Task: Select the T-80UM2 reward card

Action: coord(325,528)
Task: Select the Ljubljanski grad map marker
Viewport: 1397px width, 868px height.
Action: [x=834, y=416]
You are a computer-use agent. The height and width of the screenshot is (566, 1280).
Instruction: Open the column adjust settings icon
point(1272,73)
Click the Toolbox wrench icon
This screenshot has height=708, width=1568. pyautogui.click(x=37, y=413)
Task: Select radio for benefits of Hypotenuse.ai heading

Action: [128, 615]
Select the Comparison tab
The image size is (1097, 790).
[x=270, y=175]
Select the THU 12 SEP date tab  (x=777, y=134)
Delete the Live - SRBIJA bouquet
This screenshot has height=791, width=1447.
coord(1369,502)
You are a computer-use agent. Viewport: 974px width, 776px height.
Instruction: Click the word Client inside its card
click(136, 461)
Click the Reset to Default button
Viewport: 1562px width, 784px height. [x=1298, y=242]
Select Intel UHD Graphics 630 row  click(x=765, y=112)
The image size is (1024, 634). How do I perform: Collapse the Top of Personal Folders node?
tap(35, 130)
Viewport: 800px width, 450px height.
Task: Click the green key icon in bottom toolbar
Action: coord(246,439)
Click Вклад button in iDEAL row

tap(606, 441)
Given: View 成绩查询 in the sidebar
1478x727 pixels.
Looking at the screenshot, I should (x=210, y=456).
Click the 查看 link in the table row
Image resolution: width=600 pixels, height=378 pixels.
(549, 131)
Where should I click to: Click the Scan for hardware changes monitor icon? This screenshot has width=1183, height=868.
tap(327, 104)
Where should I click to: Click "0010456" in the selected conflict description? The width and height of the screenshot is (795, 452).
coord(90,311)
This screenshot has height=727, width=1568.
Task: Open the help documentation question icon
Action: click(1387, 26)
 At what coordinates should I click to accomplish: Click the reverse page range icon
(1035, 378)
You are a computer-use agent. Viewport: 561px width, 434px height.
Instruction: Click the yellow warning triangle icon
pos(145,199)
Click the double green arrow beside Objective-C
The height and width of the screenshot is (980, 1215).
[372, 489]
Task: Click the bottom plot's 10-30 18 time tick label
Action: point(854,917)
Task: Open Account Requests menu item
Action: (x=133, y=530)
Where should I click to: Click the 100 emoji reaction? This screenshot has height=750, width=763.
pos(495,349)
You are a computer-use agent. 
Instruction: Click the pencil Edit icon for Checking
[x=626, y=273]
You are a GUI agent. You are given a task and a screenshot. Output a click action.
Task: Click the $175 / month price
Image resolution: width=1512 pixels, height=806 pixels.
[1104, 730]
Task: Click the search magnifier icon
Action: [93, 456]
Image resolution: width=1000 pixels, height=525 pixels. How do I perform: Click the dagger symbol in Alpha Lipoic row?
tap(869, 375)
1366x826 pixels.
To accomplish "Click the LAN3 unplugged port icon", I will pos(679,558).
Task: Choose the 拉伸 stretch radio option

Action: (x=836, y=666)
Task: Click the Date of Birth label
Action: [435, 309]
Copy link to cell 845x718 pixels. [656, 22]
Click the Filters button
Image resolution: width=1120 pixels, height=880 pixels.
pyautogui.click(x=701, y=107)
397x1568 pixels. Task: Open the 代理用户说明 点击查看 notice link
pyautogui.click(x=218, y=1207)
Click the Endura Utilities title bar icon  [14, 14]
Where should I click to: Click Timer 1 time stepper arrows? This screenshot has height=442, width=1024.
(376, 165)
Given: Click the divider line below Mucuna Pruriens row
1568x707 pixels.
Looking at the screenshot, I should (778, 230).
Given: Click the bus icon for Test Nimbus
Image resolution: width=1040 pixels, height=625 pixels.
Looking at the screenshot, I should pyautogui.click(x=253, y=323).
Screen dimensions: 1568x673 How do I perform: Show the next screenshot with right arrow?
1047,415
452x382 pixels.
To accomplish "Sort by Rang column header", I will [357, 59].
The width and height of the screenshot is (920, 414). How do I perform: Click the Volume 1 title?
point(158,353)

Description of the task
Could you set down, word for word, only the lines above from the line with "Instruction: Click the yellow" to the line with "You are a GUI", including both?

Problem solution
Instruction: Click the yellow warning triangle icon
pos(145,199)
Click the double green arrow beside Objective-C
The height and width of the screenshot is (980, 1215).
[372, 489]
Task: Click the bottom plot's 10-30 18 time tick label
Action: point(854,917)
Task: Open Account Requests menu item
Action: (x=133, y=530)
Where should I click to: Click the 100 emoji reaction? This screenshot has height=750, width=763.
pos(495,349)
You are a computer-use agent. 
Instruction: Click the pencil Edit icon for Checking
[x=626, y=273]
You are a GUI agent. You are given a task and a screenshot. Output a click action.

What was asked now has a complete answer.